Second, the Court finds that Defendants did not previously have a full opportunity to question Ms. Bromfield on her allegations of race discrimination. While Ms. Bromfield's reference in the Complaint to “a 17th century slave in America” (ECF No. 2 ¶ 19) arguably suggested race-based unequal treatment and Judge Carter noted that “therefore Defendants could have previously pursued discovery related to defending such a claim, ” Judge Carter recognized that this language was “not sufficient to state a cause of action based on racial discrimination.” (ECF No. 124 at 6). Now that Ms. Bromfield has filled out the parameters of her Race Claims, Defendants are on notice of the nature of her claims and in an informed position to question her about them. See Moreno-Godoy v. Gallet Dreyer & Berkey, LLP, No. 14 Civ. 7082 (PAE) (JCF), 2016 WL 5817063, at *2, 6 (S.D.N.Y. Oct. 4, 2016) (reopening plaintiff's deposition following amended complaint, even though it “merely streamlines the original complaint and 6 adds alternative claims[, ] [and] [b]oth complaints name the same defendants and allege the same substantive facts.”).
Finally, the Court finds that the burden to Ms. Bromfield of reopening her deposition does not outweigh its potential benefit, because it will “allow for a more fully developed factual record for trial” and can be conducted quickly because it will be limited in time and scope. Briceno, 2014 WL 12841438, at *2 (holding that one-hour reopened deposition on a limited topic minimized any burden to plaintiffs); Ganci, 2011 WL 4407461 at *2 (limiting reopened nonparty deposition to two hours and new information learned since the nonparty's first deposition).

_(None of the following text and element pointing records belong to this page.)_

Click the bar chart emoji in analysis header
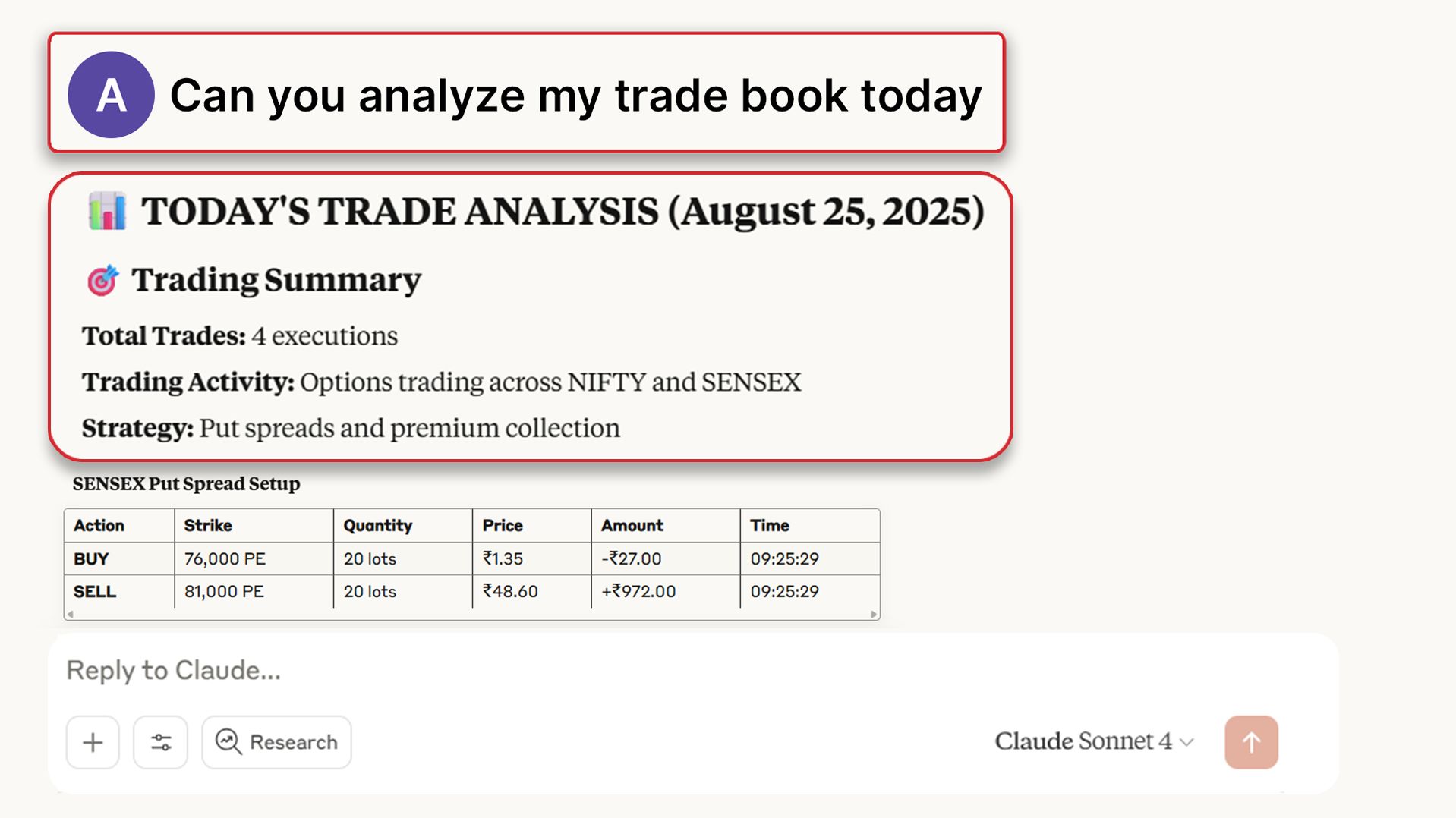This screenshot has width=1456, height=818. (107, 211)
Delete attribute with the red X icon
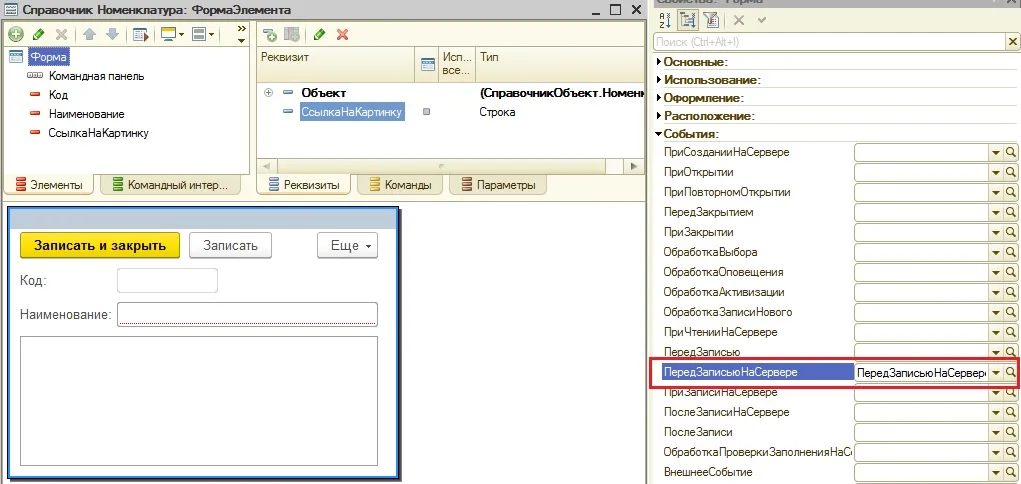Screen dimensions: 1021x484 pos(342,35)
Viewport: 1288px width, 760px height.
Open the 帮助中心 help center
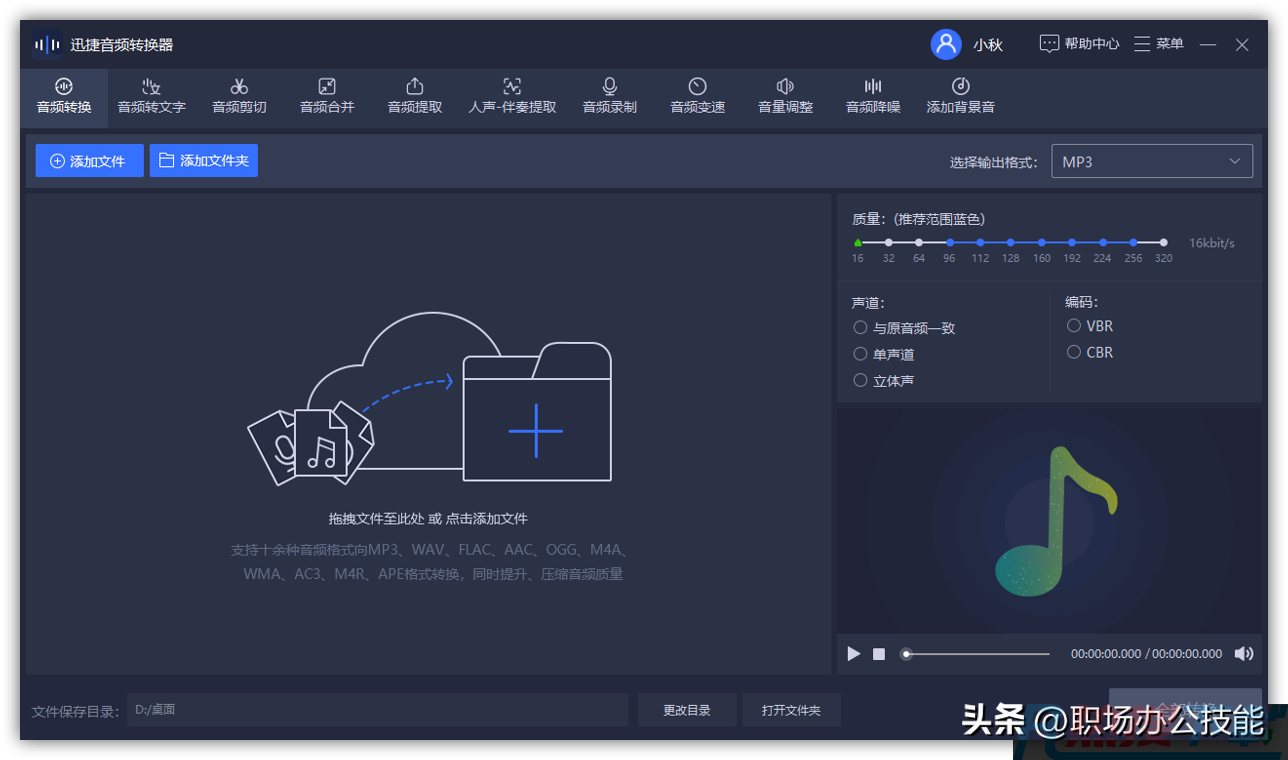tap(1080, 44)

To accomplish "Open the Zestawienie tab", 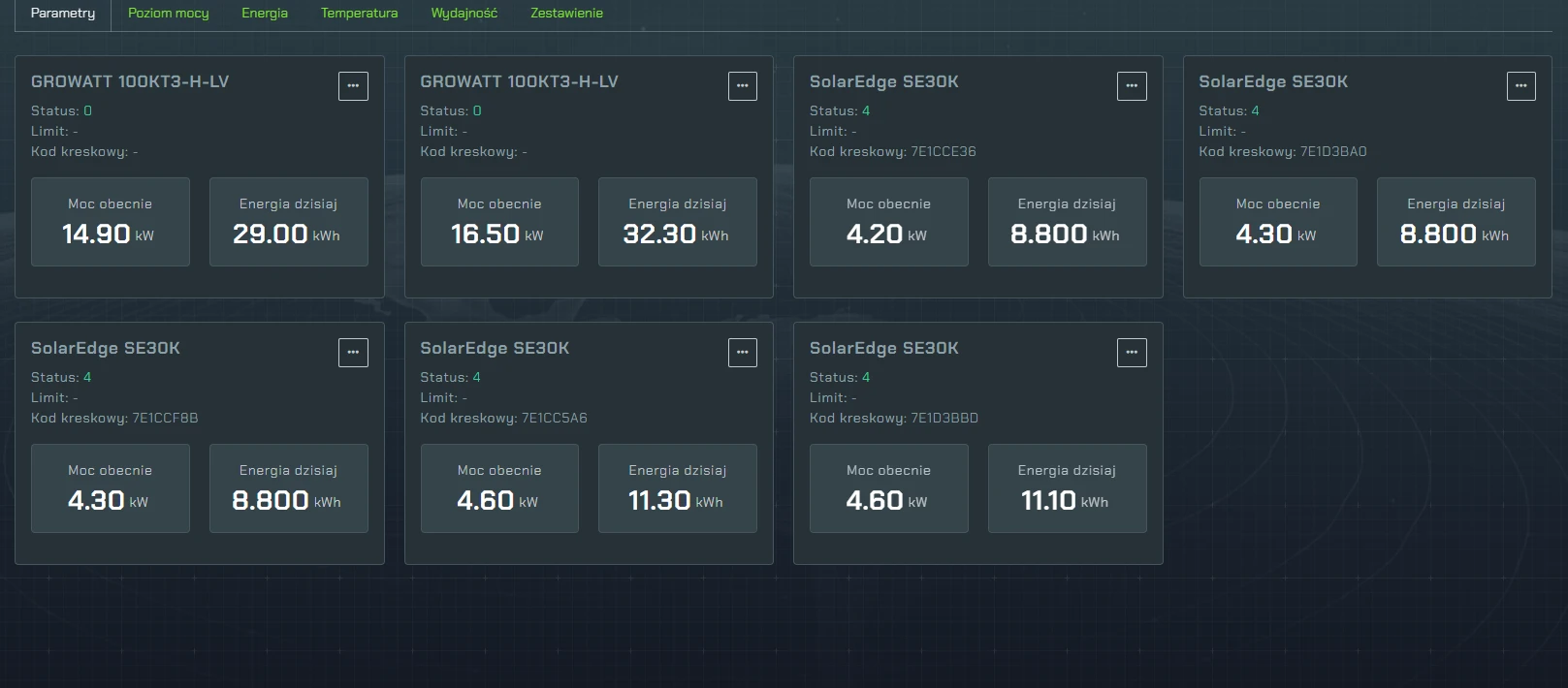I will coord(566,14).
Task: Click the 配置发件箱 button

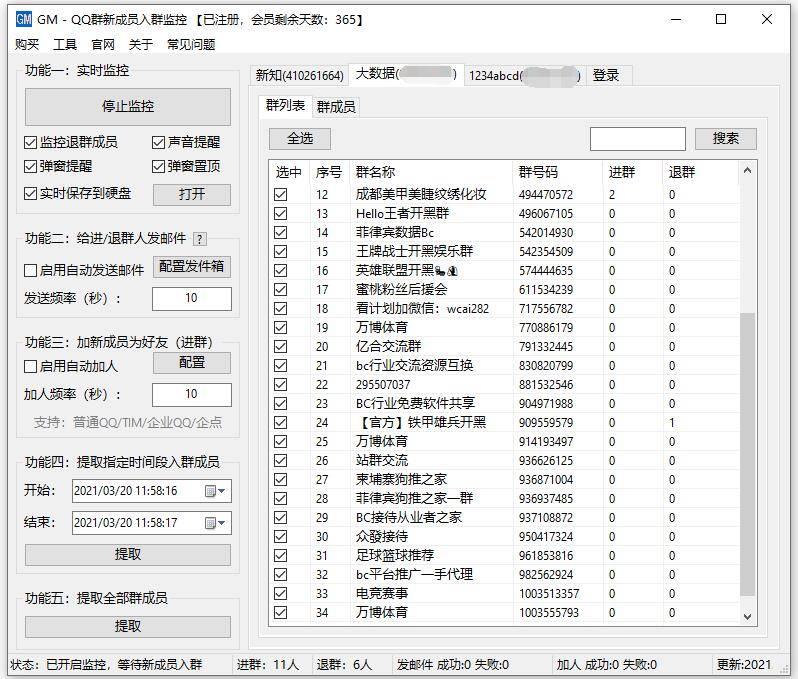Action: coord(192,267)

Accordingly, the Court finds that Defendants have met their burden of showing that the factors under Rule 26(b)(2) have been met such that a limited reopening of Ms. Bromfield's deposition is warranted.
III. CONCLUSION
For the reasons set forth in this Order, the Court GRANTS Defendants' Request to re-open Ms. Bromfield's deposition for three hours limited to the Race Claims. The deposition shall be completed by Friday, December 10, 2021. The parties shall file a joint letter, no more than three pages in length total, certifying that discovery is complete, by Friday, December 17, 2021.
The Clerk of Court is respectfully directed to mail a copy of this Order to Ms. Bromfield at the address below.